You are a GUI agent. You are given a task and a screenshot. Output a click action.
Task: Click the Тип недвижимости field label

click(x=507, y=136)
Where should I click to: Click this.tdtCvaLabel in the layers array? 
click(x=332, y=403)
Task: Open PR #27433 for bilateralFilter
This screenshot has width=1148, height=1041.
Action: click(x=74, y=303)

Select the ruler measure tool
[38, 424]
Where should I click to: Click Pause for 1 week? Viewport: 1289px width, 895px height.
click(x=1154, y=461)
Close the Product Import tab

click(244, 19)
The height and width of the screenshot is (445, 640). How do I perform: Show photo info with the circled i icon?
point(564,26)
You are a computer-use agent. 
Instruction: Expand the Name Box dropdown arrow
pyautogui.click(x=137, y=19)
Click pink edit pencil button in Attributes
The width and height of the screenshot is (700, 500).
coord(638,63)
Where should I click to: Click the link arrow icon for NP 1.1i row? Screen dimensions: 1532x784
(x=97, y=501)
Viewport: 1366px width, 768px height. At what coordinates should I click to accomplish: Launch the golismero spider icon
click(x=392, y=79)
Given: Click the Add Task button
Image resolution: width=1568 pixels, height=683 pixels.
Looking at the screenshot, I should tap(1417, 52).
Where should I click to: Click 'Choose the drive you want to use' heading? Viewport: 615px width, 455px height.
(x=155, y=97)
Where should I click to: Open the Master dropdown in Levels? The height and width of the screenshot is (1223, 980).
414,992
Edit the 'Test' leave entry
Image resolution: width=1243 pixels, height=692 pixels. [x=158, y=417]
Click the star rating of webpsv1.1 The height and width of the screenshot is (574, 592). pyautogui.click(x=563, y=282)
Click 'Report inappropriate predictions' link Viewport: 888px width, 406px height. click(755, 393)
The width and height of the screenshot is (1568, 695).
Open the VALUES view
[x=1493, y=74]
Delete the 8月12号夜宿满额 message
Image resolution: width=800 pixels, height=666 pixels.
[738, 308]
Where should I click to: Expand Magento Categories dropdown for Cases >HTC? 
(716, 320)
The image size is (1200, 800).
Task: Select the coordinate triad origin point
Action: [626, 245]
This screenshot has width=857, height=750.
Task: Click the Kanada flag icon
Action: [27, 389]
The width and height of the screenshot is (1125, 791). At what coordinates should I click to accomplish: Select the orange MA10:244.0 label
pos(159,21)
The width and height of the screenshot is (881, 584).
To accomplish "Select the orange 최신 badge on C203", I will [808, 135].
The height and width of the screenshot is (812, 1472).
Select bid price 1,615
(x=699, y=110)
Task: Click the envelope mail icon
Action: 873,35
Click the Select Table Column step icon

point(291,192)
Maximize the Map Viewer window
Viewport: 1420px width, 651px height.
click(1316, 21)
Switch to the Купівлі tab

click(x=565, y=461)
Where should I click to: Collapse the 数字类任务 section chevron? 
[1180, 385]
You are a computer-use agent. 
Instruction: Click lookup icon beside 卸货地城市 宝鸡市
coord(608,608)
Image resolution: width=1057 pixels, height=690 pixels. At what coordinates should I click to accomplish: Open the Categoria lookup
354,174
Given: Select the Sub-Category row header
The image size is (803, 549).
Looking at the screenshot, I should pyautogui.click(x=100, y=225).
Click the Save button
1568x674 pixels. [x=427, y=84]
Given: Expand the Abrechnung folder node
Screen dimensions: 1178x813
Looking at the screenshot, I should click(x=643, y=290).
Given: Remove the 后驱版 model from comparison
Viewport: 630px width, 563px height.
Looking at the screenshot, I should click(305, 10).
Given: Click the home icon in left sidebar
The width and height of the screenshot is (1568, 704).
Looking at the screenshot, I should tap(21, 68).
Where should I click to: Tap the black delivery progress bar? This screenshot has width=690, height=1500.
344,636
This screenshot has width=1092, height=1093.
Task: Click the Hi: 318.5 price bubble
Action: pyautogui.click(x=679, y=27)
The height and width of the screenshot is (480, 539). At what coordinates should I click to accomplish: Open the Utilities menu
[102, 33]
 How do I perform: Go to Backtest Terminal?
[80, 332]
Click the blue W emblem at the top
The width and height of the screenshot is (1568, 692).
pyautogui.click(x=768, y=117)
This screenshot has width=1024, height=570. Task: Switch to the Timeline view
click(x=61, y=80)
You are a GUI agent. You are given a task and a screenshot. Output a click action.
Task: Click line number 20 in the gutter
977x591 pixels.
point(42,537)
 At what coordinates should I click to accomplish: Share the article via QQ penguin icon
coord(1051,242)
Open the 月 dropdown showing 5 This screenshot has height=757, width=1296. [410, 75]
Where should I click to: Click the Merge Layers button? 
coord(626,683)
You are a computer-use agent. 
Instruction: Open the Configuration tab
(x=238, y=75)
———
■ **Your assignment**
The full listing above should be retyped without any alteration.

■ **Written answer**
You are a GUI agent. You are given a task and a screenshot. Output a click action.
Task: Click the Тип недвижимости field label

click(x=507, y=136)
Where should I click to: Click this.tdtCvaLabel in the layers array? 
click(x=332, y=403)
Task: Open PR #27433 for bilateralFilter
This screenshot has width=1148, height=1041.
Action: click(x=74, y=303)

Select the ruler measure tool
[38, 424]
Where should I click to: Click Pause for 1 week? Viewport: 1289px width, 895px height.
click(x=1154, y=461)
Close the Product Import tab

click(244, 19)
The height and width of the screenshot is (445, 640). How do I perform: Show photo info with the circled i icon?
point(564,26)
You are a computer-use agent. 
Instruction: Expand the Name Box dropdown arrow
pyautogui.click(x=137, y=19)
Click pink edit pencil button in Attributes
The width and height of the screenshot is (700, 500).
coord(638,63)
Where should I click to: Click the link arrow icon for NP 1.1i row? Screen dimensions: 1532x784
(x=97, y=501)
Viewport: 1366px width, 768px height. At what coordinates should I click to accomplish: Launch the golismero spider icon
click(x=392, y=79)
Given: Click the Add Task button
Image resolution: width=1568 pixels, height=683 pixels.
Looking at the screenshot, I should tap(1417, 52).
Where should I click to: Click 'Choose the drive you want to use' heading? Viewport: 615px width, 455px height.
(x=155, y=97)
Where should I click to: Open the Master dropdown in Levels? The height and width of the screenshot is (1223, 980).
414,992
Edit the 'Test' leave entry
Image resolution: width=1243 pixels, height=692 pixels. [x=158, y=417]
Click the star rating of webpsv1.1 The height and width of the screenshot is (574, 592). pyautogui.click(x=563, y=282)
Click 'Report inappropriate predictions' link Viewport: 888px width, 406px height. click(755, 393)
The width and height of the screenshot is (1568, 695).
Open the VALUES view
[x=1493, y=74]
Delete the 8月12号夜宿满额 message
Image resolution: width=800 pixels, height=666 pixels.
[738, 308]
Where should I click to: Expand Magento Categories dropdown for Cases >HTC? 
(716, 320)
The image size is (1200, 800).
Task: Select the coordinate triad origin point
Action: [626, 245]
This screenshot has width=857, height=750.
Task: Click the Kanada flag icon
Action: [27, 389]
The width and height of the screenshot is (1125, 791). At what coordinates should I click to accomplish: Select the orange MA10:244.0 label
pos(159,21)
The width and height of the screenshot is (881, 584).
To accomplish "Select the orange 최신 badge on C203", I will [808, 135].
The height and width of the screenshot is (812, 1472).
Select bid price 1,615
(x=699, y=110)
Task: Click the envelope mail icon
Action: 873,35
Click the Select Table Column step icon

point(291,192)
Maximize the Map Viewer window
Viewport: 1420px width, 651px height.
click(1316, 21)
Switch to the Купівлі tab

click(x=565, y=461)
Where should I click to: Collapse the 数字类任务 section chevron? 
[1180, 385]
You are a computer-use agent. 
Instruction: Click lookup icon beside 卸货地城市 宝鸡市
coord(608,608)
Image resolution: width=1057 pixels, height=690 pixels. At what coordinates should I click to accomplish: Open the Categoria lookup
354,174
Given: Select the Sub-Category row header
The image size is (803, 549).
Looking at the screenshot, I should pyautogui.click(x=100, y=225).
Click the Save button
1568x674 pixels. [x=427, y=84]
Given: Expand the Abrechnung folder node
Screen dimensions: 1178x813
Looking at the screenshot, I should click(x=643, y=290).
Given: Remove the 后驱版 model from comparison
Viewport: 630px width, 563px height.
Looking at the screenshot, I should click(305, 10).
Given: Click the home icon in left sidebar
The width and height of the screenshot is (1568, 704).
Looking at the screenshot, I should tap(21, 68).
Where should I click to: Tap the black delivery progress bar? This screenshot has width=690, height=1500.
344,636
This screenshot has width=1092, height=1093.
Task: Click the Hi: 318.5 price bubble
Action: pyautogui.click(x=679, y=27)
The height and width of the screenshot is (480, 539). At what coordinates should I click to accomplish: Open the Utilities menu
[102, 33]
 How do I perform: Go to Backtest Terminal?
[80, 332]
Click the blue W emblem at the top
The width and height of the screenshot is (1568, 692).
pyautogui.click(x=768, y=117)
This screenshot has width=1024, height=570. Task: Switch to the Timeline view
click(x=61, y=80)
You are a GUI agent. You are given a task and a screenshot. Output a click action.
Task: Click line number 20 in the gutter
977x591 pixels.
point(42,537)
 At what coordinates should I click to accomplish: Share the article via QQ penguin icon
coord(1051,242)
Open the 月 dropdown showing 5 This screenshot has height=757, width=1296. [410, 75]
Where should I click to: Click the Merge Layers button? 
coord(626,683)
You are a computer-use agent. 
Instruction: Open the Configuration tab
(x=238, y=75)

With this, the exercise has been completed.